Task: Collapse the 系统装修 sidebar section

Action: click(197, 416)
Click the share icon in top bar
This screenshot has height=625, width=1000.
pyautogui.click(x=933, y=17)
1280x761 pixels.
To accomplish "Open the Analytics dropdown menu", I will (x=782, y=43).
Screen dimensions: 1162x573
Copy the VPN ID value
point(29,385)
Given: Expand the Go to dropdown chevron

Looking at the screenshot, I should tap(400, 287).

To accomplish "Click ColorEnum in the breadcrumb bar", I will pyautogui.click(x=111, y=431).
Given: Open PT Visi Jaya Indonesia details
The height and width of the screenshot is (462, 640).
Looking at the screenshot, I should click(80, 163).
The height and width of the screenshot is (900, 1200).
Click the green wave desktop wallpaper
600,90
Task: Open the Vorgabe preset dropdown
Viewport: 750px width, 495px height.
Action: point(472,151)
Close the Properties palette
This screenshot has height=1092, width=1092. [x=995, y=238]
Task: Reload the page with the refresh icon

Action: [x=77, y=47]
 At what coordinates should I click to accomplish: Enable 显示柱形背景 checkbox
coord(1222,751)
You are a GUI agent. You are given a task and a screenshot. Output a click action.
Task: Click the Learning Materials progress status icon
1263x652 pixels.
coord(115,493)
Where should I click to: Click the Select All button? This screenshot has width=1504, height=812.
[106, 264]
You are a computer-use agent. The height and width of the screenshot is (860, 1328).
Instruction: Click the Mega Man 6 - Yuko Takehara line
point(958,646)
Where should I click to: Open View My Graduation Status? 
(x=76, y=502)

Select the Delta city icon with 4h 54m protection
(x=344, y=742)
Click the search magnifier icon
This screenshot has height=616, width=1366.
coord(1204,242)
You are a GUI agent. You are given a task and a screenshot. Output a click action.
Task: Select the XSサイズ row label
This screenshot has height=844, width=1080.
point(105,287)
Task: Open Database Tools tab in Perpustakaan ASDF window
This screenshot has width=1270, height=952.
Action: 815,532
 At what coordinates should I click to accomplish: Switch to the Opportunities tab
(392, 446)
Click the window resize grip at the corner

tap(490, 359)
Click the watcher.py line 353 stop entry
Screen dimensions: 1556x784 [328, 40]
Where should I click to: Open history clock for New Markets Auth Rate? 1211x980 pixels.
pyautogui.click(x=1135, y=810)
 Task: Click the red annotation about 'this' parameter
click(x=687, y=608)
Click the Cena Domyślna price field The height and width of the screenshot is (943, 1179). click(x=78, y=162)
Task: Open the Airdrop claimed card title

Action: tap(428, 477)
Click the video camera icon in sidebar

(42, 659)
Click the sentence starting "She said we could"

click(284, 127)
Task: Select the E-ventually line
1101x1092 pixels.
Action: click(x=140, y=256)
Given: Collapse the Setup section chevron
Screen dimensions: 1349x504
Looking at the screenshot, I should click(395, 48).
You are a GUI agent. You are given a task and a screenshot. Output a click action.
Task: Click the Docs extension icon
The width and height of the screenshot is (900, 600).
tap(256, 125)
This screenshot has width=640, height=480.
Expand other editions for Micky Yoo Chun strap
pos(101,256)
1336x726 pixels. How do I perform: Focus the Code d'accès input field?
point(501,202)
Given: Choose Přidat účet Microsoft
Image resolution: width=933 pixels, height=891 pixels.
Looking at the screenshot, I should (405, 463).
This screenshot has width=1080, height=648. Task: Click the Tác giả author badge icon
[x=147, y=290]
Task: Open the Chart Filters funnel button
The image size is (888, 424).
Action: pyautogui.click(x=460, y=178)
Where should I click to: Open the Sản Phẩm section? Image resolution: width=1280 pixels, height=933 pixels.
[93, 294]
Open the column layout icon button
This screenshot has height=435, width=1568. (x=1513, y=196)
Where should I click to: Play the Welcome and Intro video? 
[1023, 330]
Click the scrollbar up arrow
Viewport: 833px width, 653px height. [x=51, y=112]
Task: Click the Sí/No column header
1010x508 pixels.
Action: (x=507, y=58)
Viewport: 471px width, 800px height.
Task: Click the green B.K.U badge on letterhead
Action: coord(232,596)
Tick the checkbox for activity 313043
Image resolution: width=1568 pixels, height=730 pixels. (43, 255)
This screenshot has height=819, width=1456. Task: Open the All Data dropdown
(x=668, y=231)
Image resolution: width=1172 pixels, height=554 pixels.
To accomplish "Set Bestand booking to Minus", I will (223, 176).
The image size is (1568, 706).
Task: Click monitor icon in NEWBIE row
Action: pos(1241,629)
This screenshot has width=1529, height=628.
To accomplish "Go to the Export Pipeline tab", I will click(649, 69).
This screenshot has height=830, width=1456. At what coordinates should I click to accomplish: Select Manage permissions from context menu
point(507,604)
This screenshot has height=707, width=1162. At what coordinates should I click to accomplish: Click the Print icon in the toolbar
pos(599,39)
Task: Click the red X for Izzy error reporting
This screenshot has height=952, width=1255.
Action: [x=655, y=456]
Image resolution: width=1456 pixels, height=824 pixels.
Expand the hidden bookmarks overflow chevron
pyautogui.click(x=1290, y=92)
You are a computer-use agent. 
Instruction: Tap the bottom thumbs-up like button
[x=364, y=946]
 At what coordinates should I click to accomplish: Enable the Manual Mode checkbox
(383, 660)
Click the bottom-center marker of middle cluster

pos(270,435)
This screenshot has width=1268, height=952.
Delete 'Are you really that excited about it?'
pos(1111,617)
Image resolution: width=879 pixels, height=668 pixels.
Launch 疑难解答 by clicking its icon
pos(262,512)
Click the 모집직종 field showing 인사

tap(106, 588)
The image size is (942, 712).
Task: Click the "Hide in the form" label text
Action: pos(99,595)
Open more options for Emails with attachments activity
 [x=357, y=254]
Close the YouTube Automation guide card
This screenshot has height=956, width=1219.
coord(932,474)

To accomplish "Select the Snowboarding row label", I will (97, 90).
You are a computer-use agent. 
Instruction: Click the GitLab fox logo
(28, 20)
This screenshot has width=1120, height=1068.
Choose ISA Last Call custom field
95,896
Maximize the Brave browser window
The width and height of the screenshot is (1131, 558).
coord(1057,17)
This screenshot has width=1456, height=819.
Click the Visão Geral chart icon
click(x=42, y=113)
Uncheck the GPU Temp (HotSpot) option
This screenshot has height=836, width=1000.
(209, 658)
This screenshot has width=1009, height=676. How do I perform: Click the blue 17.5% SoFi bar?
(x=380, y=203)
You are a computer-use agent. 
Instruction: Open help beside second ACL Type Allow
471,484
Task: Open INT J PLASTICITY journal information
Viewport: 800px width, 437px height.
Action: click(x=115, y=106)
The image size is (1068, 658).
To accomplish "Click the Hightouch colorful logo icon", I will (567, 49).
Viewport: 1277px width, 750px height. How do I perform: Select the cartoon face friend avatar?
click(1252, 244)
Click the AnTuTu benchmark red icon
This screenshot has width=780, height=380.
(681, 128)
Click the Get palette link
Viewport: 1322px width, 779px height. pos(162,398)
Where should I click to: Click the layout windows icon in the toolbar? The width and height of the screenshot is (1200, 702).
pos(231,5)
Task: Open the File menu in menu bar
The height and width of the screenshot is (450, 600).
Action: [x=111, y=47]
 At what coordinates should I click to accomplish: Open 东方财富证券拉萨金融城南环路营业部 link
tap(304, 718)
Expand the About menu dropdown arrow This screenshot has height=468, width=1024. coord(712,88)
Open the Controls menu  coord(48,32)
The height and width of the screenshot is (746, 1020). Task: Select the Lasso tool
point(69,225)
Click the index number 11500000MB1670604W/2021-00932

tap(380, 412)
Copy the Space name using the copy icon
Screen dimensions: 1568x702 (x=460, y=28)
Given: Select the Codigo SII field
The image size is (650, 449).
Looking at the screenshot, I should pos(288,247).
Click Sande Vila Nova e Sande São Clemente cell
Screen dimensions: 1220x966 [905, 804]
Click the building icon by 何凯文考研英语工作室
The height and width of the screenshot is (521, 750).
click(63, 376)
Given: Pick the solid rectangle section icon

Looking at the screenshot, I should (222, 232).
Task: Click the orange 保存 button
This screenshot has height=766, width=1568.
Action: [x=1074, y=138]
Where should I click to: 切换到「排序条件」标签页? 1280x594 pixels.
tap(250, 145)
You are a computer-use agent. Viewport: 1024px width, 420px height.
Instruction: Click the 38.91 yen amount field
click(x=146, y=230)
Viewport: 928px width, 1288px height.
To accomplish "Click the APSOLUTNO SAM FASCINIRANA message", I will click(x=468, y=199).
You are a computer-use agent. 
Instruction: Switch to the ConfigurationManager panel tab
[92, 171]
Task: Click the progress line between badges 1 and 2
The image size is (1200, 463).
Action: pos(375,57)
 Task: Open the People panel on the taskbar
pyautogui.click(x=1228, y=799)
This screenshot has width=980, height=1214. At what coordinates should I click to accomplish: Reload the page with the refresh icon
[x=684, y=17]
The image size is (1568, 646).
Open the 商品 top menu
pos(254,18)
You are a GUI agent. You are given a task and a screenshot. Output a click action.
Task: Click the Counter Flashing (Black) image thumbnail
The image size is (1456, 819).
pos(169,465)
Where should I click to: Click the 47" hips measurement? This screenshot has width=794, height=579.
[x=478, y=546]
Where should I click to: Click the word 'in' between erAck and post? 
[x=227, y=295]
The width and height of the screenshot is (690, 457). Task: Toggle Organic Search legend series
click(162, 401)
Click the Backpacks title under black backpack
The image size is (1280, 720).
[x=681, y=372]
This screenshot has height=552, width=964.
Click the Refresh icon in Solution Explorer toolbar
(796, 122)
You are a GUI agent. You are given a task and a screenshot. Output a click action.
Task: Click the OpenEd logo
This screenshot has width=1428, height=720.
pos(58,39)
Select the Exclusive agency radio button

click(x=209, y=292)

+ + +

> _Given problem_: Show every line of the records above that contains the word "green", copying each line in full.

> _Solution to this exercise_:
Click the green wave desktop wallpaper
Task: Click the green B.K.U badge on letterhead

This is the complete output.